## Texto fornecido
------------------------------------------------------------------------
Quando o Ministério Público e a Justiça tardam

Frederico Vasconcelos

A Corte Especial do Superior Tribunal de Justiça deverá julgar nesta quarta-feira (15) o mérito de duas denúncias oferecidas contra o subprocurador-geral da República Moacir Guimarães Morais Filho, acusado da prática do crime de concussão –obtenção de vantagem, valendo-se do cargo. (*)

Os fatos ocorreram há quinze anos. O processo já tem mais de 3.000 folhas e está no seu oitavo volume. O relator é o ministro Herman Benjamin.

Denunciado pelo então procurador-geral da República, Cláudio Fonteles, Morais Filho teria exigido vantagens indevidas da empresa Real Engenharia Ltda.

À época ele era comprador de um empreendimento em Brasília e instaurou Procedimento Administrativo para tratar de interesse próprio e “forçar” a construtora a firmar Termo de Ajustamento de Conduta dispensando obrigações contratuais com as quais não concordava.

Segundo os autos, o denunciado “valendo-se ilicitamente de seu cargo de subprocurador-geral da República e competente para apreciar matérias relativas à proteção do consumidor e à ordem econômica, exigiu, entre 31/07/2003 a 15/09/2003, em benefício próprio e de terceiros, vantagens indevidas, de natureza pecuniária, da empresa Real Engenharia Ltda”.

Ele era, à época dos fatos, promitente comprador de unidade autônoma no Edifício Real Park, em Brasília, pelo preço de venda de R$ 45,9 mil.

O subprocurador também é acusado de falsificação de sinal público e prevaricação. Ou seja, uso indevido do brasão da República e da expressão “Ministério Público Federal” e “Procuradoria-Geral da República”, identidade visual e institucional do MPF, ao expedir dez ofícios, dirigidos a autoridades da Receita e Polícia Federal, por interesse individual privado.
------------------------------------------------------------------------
## Pedido por escrito 1
Liste os crimes que o texto sobre a denúncia contra o subprocurador atribui a ele.
## Pedido por escrito 2
Transcreva, do texto sobre a denúncia contra o subprocurador, o trecho que vai de "À época ele" até "quais não concordava.".
## Pedido por escrito 3
Escreva a continuação do texto sobre a denúncia contra o subprocurador a partir do ponto em que ele termina.

## Trecho de origem
------------------------------------------------------------------------
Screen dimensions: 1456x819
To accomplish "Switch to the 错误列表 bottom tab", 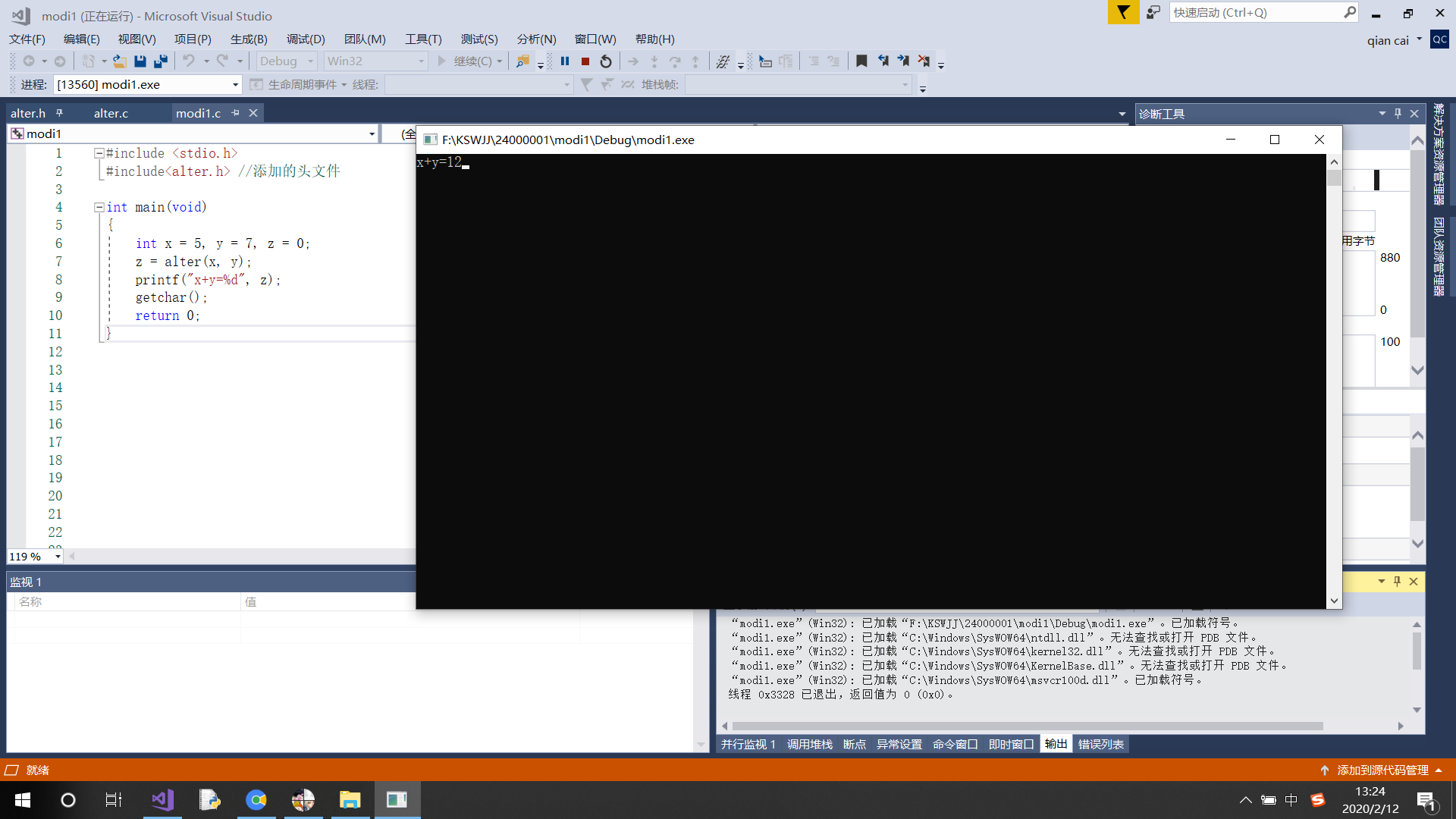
------------------------------------------------------------------------
## Resultado final 1
- Concussão
- Falsificação de sinal público
- Prevaricação

## Resultado final 2
À época ele era comprador de um empreendimento em Brasília e instaurou Procedimento Administrativo para tratar de interesse próprio e “forçar” a construtora a firmar Termo de Ajustamento de Conduta dispensando obrigações contratuais com as quais não concordava.

## Resultado final 3
Em outubro de 2017, o juiz federal instrutor, Gustavo Pontes Mazzocchi, determinou o levantamento do segredo de justiça, “tendo em vista que a publicidade dos processos é a regra e não há determinação de sigilo nestes autos”.

Na defesa preliminar, o subprocurador afirmou que a denúncia era intempestiva (os fatos se deram em 2003 e a acusação foi protocolada em 2013). Sustentou que o procedimento contra a construtora foi instaurado por provocação do síndico do condomínio no qual o requerido tinha uma unidade comercial.

Argumentou que “não buscava satisfazer sentimento ou interesse pessoal, nem poderia ser considerado impedido ou suspeito, porque agiu no estrito cumprimento do dever legal de apurar as supostas irregularidades cometidas pela empresa de construção civil contra mais de cem consumidores”.

Sobre o uso indevido de sinal público, Morais diz que invocou sua condição funcional, solicitando, nos mencionados ofícios, abertura de ação fiscal e instauração de inquérito policial em face de pessoas desprovidas de prerrogativa de foro, o que caracterizou atuação fora das atribuições do seu cargo.

O relator entendeu que há elementos para a acusação prosseguir.

Segundo Herman Benjamin, o subprocurador-geral, “em princípio, não deveria valer-se do seu cargo para forçar a dispensa de encargos contratualmente previstos”.

“Há indício de dolo consistente no interesse de obter vantagem indevida (dispensa de encargos contratuais), e também se pode vislumbrar exigência na atuação, uma vez que se valeu peremptoriamente do seu cargo para obter proveito pessoal”.

Em 2004, o subprocurador-geral afirmou ao jornal Valor que agiu em nome de outros 132 adquirentes do imóvel contra cláusulas abusivas da construtora.

“Eu, aqui (no Ministério Público), assino recomendações para o serviço de telefonia e sou usuário do serviço de telefonia. Eu sou usuário do plano de saúde, de eletricidade, de água e de tantos outros serviços de que nós aqui fazemos recomendações. Estamos no meio de uma massa de interesses meta-individuais. Por que teria de ser diferente com referência a uma construtora?”, questionou.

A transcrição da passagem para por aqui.